SNS Fertilizer Recommendation Tool
The final short presentation by a Scaling Fund winner was by Bester Mudereri, of the International Potato Center (CIP) in Rwanda. “Our fertilizer recommendations which are specific for each farm and location and agroecology and for each of six of Rwanda’s staple crops—have been plugged into a digital system of the government—called the ‘Smart Nkunganire System (SNS)—which provides Rwandan farmers with subsidized fertilizer and seed.
“With the Scaling Fund support, we held an Innovation Package and Scaling Readiness workshop in April to help us determine the bottlenecks to scaling our fertilizer recommendation tool. We came up with four workstreams to address these challenges. We identified problems farmers had in using this system. Additionally, we considered bottlenecks in the fertilizer value chain itself. To ensure we had covered what the government wanted and needed in this public–private partnership as well as the needs of the end-user, we conducted several workshops and focus group discussions with farmers and agro-dealers and sector agronomists in two districts targeting information gathering towards a human-/user-centered approach.
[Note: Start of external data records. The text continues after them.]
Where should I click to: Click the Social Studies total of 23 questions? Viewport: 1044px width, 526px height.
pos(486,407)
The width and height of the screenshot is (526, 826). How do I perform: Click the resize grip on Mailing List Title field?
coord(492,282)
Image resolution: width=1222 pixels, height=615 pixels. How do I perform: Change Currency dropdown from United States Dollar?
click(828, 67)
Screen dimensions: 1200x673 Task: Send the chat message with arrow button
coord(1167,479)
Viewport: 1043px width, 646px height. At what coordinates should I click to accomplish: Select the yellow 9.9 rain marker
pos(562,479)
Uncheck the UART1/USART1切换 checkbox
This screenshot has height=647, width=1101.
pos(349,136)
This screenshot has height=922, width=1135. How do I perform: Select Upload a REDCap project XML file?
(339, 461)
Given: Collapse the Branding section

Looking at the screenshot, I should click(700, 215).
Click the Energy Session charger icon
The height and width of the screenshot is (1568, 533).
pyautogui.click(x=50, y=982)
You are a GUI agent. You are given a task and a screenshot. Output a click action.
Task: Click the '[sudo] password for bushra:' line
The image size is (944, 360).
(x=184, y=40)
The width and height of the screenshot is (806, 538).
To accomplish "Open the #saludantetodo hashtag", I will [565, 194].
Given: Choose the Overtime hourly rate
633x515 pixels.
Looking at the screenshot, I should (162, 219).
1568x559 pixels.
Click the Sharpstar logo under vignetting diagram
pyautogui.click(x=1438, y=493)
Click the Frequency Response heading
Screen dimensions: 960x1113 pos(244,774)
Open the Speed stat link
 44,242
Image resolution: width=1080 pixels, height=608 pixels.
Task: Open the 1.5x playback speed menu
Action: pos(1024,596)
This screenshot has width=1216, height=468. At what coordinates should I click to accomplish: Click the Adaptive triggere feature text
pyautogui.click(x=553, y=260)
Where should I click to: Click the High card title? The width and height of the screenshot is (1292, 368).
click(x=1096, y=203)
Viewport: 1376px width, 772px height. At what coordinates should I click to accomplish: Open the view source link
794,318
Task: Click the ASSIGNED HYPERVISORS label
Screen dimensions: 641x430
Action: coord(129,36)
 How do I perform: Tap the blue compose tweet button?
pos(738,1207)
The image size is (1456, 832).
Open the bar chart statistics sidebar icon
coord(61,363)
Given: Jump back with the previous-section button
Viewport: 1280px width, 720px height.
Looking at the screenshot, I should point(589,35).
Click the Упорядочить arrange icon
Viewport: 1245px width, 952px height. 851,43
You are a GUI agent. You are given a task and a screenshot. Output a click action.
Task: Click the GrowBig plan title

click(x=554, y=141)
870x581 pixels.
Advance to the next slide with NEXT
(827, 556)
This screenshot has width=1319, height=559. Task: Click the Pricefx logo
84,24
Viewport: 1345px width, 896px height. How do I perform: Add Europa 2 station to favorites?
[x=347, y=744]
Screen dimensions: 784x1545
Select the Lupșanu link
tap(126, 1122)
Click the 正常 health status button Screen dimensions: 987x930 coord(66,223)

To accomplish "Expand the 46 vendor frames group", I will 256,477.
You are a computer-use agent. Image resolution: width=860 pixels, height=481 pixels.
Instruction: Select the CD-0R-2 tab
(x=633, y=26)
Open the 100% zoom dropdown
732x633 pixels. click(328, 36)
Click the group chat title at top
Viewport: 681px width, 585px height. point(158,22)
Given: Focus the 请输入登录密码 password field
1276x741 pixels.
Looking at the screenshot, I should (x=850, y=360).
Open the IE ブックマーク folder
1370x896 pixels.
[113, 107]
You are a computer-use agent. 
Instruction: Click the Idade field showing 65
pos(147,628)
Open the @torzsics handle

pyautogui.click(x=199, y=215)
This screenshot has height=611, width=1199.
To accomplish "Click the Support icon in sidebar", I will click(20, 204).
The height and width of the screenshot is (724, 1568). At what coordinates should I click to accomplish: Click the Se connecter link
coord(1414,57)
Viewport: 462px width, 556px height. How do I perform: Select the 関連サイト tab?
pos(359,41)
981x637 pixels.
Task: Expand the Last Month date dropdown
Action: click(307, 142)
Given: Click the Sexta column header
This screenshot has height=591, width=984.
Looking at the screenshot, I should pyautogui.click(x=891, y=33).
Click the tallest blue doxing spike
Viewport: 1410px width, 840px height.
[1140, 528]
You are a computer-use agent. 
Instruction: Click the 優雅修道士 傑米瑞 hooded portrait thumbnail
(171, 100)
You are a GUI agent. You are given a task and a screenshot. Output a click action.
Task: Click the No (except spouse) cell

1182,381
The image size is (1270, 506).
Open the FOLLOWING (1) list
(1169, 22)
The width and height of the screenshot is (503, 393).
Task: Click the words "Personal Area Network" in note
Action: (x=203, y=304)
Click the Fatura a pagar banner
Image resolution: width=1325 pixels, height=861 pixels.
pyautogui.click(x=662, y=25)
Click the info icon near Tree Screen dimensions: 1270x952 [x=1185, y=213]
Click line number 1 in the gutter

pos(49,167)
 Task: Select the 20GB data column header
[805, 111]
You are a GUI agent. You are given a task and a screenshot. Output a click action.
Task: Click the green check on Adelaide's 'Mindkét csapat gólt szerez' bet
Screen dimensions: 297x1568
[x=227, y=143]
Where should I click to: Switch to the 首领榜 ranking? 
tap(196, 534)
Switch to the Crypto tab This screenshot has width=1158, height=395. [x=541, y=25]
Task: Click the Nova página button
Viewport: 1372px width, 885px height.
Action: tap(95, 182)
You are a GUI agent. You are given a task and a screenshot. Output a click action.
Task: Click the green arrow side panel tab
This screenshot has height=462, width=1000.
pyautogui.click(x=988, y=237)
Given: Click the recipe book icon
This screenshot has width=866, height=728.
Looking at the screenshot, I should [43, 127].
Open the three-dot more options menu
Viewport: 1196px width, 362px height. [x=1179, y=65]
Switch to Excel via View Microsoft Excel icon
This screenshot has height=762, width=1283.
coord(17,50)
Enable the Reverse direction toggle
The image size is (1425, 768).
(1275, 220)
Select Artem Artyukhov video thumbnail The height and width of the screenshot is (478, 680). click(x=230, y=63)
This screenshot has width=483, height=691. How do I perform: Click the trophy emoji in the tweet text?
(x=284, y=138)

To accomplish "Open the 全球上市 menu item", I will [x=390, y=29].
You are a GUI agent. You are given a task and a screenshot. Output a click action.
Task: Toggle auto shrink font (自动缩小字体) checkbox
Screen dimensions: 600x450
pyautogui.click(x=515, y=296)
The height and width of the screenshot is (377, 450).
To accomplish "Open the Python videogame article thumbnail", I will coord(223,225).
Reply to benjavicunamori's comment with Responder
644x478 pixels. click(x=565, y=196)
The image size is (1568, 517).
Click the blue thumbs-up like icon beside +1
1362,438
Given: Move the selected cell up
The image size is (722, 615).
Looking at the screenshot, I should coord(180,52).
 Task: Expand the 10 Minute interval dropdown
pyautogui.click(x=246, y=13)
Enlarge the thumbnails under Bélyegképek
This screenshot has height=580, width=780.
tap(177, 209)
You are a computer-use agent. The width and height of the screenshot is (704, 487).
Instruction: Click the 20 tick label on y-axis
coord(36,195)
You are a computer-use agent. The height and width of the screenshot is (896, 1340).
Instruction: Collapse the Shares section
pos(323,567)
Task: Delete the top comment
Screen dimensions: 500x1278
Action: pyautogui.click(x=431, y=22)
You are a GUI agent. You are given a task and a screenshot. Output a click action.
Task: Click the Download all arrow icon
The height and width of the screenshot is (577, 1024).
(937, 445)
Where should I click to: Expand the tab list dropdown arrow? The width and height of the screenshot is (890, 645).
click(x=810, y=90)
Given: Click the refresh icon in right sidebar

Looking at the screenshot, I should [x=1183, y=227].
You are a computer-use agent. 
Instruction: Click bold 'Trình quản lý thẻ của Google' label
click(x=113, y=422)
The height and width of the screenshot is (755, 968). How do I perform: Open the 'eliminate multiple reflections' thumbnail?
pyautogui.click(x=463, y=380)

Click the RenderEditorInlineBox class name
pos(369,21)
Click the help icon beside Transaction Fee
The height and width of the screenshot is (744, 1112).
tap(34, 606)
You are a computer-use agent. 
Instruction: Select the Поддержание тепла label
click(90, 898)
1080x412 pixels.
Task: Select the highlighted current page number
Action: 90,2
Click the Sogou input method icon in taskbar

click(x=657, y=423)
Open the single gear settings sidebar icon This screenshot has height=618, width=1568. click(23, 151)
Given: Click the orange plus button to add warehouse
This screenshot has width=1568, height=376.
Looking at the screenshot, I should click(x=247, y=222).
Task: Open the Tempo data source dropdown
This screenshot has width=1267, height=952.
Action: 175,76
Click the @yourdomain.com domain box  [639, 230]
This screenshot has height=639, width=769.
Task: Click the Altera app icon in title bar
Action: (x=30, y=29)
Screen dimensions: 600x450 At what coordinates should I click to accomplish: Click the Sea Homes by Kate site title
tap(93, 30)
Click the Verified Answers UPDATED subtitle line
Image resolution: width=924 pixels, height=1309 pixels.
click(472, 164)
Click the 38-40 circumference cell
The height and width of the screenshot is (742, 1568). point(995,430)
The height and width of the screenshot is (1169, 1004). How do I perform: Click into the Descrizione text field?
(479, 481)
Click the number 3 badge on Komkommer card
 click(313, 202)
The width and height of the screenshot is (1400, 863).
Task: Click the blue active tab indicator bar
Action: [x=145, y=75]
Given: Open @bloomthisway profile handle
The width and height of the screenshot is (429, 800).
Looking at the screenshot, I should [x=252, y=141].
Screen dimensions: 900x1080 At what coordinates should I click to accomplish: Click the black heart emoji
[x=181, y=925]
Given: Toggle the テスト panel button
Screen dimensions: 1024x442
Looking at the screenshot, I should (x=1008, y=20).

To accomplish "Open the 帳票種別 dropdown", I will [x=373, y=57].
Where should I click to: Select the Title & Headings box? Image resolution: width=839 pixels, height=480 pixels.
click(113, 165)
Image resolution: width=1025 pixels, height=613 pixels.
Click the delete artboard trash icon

“The information and intelligence that we gathered pointed to making Rwanda’s Smart Nkunganire System more reliable and easier to use. It was clear that training farmers on how to use the SNS system was also critical, as many of them used agro-dealers and others as intermediaries to engage with the system. We were able to reach 7,500 farmers from August to December 38% of them women. This past Friday (29th November 2024), we launched our fertilizer recommendation tool within the government system. More than 100 people attended the launch, including Rwanda’s minister of agriculture and animal resources and several other high–ranking government officials and partners who have also come with us here to attend the Scaling Week.“
New Zealand’s scaling support
Following the presentations on the achievements of the three Scaling Fund winners, Esther Kihoro invited Michael Upton—non-resident New Zealand High Commissioner in Kenya as well as Ambassador to Ethiopia and the African Union, representing the New Zealand Ministry of Foreign Affairs and Trade (MFAT), which has helped to finance this agricultural scaling work—for his reflections on the three presentations and on when and why New Zealand began supporting CGIAR’s collaborative scaling work.